Segment Start: DATA TO USE
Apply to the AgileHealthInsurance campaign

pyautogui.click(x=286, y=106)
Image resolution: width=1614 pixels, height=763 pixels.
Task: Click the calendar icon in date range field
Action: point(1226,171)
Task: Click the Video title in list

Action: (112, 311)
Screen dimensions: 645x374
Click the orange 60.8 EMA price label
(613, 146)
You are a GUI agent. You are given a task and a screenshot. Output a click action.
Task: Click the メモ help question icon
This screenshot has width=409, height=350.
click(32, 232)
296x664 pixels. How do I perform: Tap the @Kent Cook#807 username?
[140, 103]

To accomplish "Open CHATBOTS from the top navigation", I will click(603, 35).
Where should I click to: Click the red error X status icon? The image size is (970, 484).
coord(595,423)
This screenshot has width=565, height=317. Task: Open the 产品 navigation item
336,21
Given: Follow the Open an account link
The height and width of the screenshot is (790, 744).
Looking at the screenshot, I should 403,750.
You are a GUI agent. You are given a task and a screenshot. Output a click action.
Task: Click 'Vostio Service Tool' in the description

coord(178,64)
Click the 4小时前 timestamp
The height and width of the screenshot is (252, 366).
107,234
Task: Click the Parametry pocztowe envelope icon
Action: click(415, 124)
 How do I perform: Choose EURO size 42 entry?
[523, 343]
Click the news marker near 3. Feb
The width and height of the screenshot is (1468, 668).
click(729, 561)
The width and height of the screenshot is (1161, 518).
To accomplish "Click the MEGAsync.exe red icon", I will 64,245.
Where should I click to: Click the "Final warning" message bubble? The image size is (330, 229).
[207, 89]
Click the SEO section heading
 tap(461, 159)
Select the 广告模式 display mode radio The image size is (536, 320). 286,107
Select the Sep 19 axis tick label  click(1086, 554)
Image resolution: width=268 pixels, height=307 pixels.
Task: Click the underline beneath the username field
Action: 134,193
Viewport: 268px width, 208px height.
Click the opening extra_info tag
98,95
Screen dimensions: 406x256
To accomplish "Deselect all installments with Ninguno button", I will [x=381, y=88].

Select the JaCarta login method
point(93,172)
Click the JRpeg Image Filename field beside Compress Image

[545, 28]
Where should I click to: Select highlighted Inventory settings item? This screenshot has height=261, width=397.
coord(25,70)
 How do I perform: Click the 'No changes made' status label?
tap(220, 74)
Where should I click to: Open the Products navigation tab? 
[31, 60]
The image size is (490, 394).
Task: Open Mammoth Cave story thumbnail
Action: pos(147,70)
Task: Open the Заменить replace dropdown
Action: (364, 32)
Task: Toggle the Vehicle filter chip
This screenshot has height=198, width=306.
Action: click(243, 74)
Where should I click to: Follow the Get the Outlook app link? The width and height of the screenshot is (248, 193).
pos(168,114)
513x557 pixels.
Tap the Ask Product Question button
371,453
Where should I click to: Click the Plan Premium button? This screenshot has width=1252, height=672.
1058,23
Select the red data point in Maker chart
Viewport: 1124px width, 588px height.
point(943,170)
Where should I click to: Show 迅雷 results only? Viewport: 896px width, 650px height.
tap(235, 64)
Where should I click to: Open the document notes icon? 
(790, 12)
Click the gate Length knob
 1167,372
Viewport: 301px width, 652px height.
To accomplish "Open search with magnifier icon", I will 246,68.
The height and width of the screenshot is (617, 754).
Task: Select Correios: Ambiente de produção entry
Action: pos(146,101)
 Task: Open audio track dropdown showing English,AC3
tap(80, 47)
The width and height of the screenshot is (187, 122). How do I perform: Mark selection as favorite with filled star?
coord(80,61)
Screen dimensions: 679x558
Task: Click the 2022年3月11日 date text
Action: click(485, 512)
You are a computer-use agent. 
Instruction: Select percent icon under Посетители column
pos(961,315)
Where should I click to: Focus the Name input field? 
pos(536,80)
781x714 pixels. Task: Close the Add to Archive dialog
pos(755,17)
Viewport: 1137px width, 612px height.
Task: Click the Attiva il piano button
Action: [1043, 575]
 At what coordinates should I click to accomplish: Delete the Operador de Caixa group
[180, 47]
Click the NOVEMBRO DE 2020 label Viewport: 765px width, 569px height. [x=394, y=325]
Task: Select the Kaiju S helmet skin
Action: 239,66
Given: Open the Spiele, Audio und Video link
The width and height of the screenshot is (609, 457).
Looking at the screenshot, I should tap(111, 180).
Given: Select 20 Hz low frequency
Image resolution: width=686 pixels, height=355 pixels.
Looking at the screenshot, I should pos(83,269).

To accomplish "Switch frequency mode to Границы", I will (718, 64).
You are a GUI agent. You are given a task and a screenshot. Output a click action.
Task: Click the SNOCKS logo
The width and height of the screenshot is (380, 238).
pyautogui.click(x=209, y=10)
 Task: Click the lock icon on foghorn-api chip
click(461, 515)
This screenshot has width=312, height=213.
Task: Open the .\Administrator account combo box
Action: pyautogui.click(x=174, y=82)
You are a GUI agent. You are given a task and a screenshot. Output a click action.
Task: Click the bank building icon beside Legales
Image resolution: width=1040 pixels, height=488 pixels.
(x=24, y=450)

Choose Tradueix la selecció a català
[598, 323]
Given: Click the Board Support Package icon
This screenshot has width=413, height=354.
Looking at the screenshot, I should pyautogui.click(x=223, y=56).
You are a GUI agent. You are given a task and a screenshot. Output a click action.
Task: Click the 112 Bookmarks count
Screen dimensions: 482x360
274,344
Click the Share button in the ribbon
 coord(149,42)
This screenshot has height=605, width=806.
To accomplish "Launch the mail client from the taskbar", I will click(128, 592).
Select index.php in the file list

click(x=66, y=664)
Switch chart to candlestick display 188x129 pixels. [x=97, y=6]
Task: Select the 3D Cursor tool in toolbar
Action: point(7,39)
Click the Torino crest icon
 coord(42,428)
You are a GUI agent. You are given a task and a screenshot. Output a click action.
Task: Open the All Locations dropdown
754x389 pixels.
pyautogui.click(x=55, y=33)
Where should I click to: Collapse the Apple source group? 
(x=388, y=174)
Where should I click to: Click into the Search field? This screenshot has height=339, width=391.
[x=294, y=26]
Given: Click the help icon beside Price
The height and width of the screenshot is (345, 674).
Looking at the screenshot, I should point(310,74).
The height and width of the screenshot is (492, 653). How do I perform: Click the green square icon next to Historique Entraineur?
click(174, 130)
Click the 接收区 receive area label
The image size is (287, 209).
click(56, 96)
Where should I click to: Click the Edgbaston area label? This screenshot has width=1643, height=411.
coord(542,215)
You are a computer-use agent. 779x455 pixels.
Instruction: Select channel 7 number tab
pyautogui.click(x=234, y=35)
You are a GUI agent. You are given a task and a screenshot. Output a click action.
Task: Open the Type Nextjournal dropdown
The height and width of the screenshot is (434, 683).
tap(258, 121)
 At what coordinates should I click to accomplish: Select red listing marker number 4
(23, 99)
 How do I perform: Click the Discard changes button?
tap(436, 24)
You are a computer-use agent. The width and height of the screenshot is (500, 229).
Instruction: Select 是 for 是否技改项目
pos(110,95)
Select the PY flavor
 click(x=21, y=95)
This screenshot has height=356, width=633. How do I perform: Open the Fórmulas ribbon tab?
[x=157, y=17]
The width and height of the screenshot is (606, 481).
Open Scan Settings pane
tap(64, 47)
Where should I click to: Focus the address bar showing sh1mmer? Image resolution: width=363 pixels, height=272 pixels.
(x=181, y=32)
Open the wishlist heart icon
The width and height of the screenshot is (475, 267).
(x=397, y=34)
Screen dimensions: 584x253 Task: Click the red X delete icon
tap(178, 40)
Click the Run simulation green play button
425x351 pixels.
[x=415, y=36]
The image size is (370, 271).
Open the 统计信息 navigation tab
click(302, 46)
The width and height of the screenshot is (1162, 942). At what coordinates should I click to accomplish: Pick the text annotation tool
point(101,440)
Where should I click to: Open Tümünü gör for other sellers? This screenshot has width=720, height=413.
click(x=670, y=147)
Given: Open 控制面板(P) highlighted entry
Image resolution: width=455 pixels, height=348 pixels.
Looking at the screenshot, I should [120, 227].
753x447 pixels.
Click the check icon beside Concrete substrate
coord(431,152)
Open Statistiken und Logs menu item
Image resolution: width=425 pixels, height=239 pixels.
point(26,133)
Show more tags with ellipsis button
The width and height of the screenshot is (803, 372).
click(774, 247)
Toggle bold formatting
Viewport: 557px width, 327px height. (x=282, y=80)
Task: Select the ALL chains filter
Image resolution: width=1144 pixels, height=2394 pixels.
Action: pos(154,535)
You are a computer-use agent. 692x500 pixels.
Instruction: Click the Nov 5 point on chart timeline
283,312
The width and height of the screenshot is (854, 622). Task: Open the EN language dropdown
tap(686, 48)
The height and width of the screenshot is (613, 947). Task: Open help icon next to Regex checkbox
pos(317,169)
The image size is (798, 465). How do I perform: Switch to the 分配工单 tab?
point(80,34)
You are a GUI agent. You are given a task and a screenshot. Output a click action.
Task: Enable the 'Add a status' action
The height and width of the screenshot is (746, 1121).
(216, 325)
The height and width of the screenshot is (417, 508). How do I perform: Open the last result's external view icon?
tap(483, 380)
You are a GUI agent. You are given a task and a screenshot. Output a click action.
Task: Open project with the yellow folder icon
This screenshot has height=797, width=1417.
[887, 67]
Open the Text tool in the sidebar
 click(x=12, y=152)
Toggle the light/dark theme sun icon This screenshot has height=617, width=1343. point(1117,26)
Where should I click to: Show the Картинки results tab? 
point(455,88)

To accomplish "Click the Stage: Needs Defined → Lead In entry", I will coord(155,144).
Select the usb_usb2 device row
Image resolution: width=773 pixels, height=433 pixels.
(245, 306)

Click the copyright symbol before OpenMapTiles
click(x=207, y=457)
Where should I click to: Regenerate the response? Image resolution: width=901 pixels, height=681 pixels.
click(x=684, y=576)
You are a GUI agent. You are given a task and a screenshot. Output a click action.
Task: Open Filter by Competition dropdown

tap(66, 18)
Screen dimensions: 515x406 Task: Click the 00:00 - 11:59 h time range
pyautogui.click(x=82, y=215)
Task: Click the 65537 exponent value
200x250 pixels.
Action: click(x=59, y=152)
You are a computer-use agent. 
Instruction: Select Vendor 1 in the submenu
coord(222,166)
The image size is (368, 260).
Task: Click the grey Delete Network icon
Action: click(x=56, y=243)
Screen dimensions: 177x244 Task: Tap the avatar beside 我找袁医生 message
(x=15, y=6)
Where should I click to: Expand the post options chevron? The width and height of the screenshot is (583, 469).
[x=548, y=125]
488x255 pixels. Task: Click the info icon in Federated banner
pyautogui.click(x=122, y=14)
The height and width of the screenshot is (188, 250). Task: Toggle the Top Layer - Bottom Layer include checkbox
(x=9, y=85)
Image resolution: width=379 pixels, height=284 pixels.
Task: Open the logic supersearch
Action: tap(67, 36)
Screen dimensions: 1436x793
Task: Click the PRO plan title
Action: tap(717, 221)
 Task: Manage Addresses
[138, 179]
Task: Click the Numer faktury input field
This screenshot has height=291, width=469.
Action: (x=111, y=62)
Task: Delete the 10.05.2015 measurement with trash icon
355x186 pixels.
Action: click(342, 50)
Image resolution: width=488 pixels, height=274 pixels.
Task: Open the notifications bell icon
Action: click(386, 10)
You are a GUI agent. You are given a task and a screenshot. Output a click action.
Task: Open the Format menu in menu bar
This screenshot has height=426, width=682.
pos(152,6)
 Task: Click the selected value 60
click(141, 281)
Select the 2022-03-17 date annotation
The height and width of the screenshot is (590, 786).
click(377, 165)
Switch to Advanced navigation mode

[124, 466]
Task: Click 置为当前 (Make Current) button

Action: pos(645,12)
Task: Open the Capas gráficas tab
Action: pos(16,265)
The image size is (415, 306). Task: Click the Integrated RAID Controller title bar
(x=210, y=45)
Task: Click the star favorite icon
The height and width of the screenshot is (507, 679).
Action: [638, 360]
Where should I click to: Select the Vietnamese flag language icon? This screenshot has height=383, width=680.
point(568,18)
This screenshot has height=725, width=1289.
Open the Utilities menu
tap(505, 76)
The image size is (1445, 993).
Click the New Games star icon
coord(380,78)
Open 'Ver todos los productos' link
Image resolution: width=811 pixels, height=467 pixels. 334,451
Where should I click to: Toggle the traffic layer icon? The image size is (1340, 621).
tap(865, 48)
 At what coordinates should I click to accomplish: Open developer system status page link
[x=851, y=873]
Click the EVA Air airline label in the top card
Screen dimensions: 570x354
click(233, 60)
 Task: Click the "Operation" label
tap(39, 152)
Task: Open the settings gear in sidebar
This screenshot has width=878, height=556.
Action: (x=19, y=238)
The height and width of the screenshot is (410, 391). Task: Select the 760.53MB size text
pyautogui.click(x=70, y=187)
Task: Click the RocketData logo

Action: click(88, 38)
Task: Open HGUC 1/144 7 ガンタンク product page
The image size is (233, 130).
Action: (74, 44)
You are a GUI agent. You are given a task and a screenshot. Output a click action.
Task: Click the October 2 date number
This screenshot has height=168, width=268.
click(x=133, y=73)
Segment End: DATA TO USE
» PROBLEM TO SOLVE
Retype only the lines above between the line with "Select the red data point in Maker chart" and the line with "Viewport: 301px width, 652px height.", counting those two lines as well, and keep every character as it is.

» ANSWER TO THE PROBLEM
Select the red data point in Maker chart
Viewport: 1124px width, 588px height.
point(943,170)
Where should I click to: Show 迅雷 results only? Viewport: 896px width, 650px height.
tap(235, 64)
Where should I click to: Open the document notes icon? 
(790, 12)
Click the gate Length knob
 1167,372
Viewport: 301px width, 652px height.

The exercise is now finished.